On and off the field, Leachman has eyes on him across Northwestern State’s campus.
He is the president of the Theta Delta chapter of Omega Psi Phi fraternity, giving him added responsibilities as an on-campus leader.
“You see the impact he has not just being in the fraternity but making a big impact on what they do on campus,” Laird said. “It’s good to see. He’s really done a good job balancing what he does on and off the field along with his studies.”
Leachman reiterated a similarity between campus leadership and his position as a Demon football player.
“The little things,” he said. “People pay attention to everything. Being in a fraternity, there are a lot of eyes on you. The way you carry yourself is a big factor.”
Like Leachman, the Demons (3-4) have carried themselves from an unsure beginning to a better place entering Saturday’s Homecoming game against No. 16/18 Southeast Missouri (5-1). Kickoff is set for 1 p.m. at Turpin Stadium.
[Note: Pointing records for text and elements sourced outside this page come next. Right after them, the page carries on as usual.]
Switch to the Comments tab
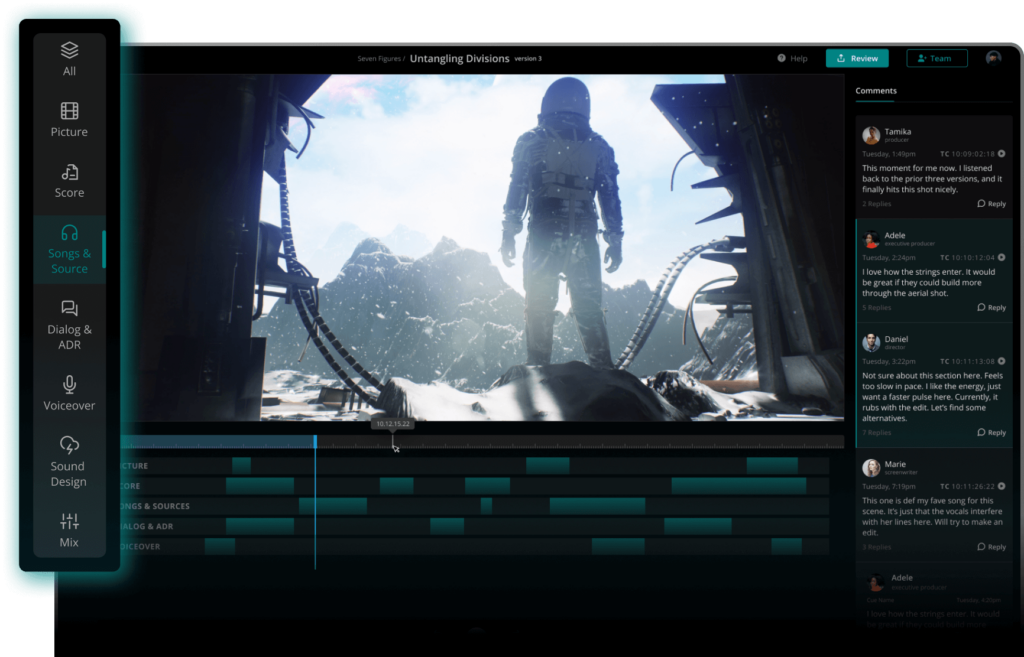The height and width of the screenshot is (657, 1024). (x=876, y=91)
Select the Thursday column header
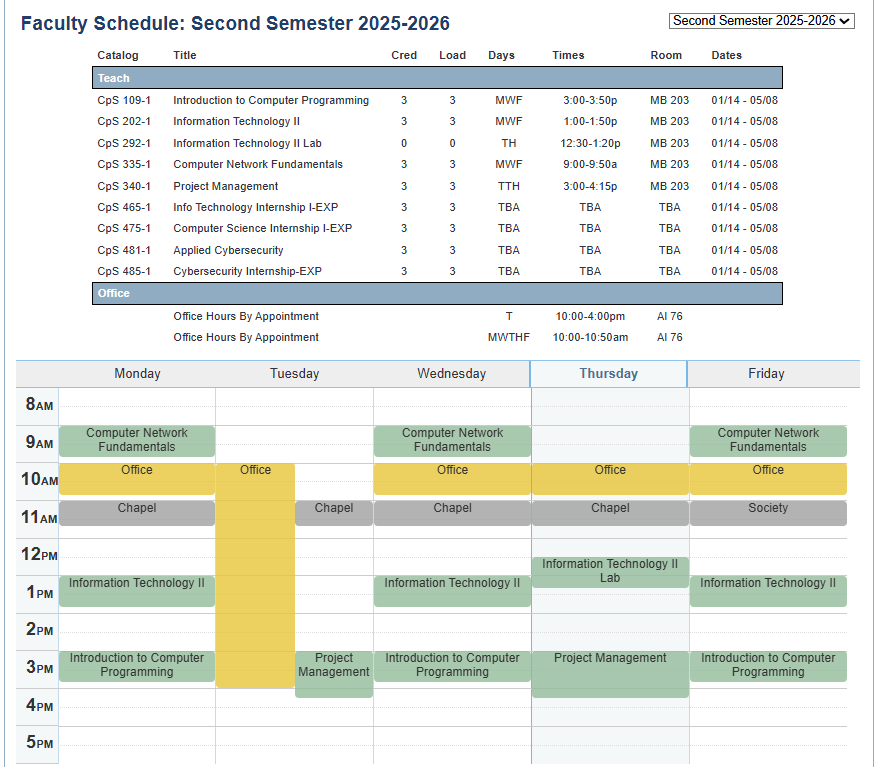Screen dimensions: 874x767 coord(608,374)
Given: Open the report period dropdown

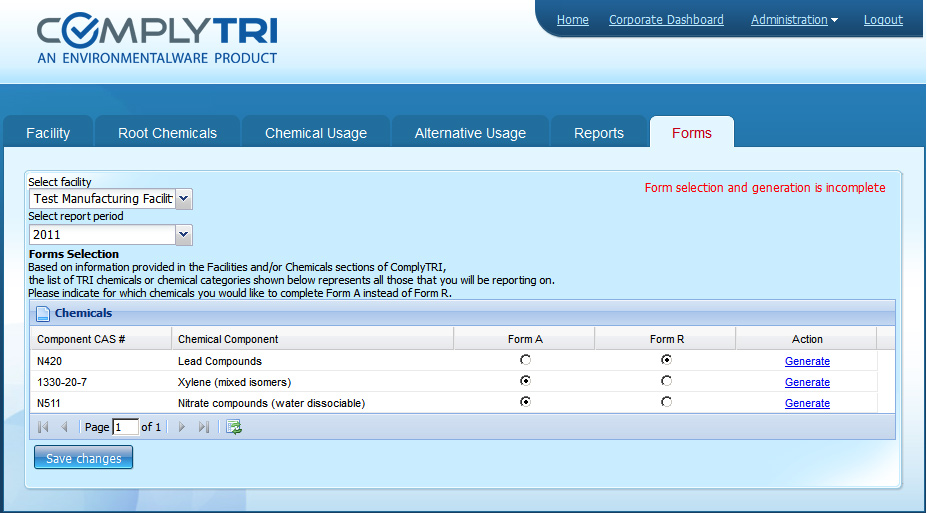Looking at the screenshot, I should tap(183, 235).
“We’re both fighting adversity,” Leachman said of parallels between his career and the Demons’ 2022 season. “We started 0-3, won a couple at home, lost one on the road and came back and won last week. Me, fighting through injuries and persevering, I feel it’s been the same for us. I was under-recruited and fighting through, trying to be the best.
“Everyone has a chip on their shoulder and wants to prove everybody wrong and show them we’re a different team this year.”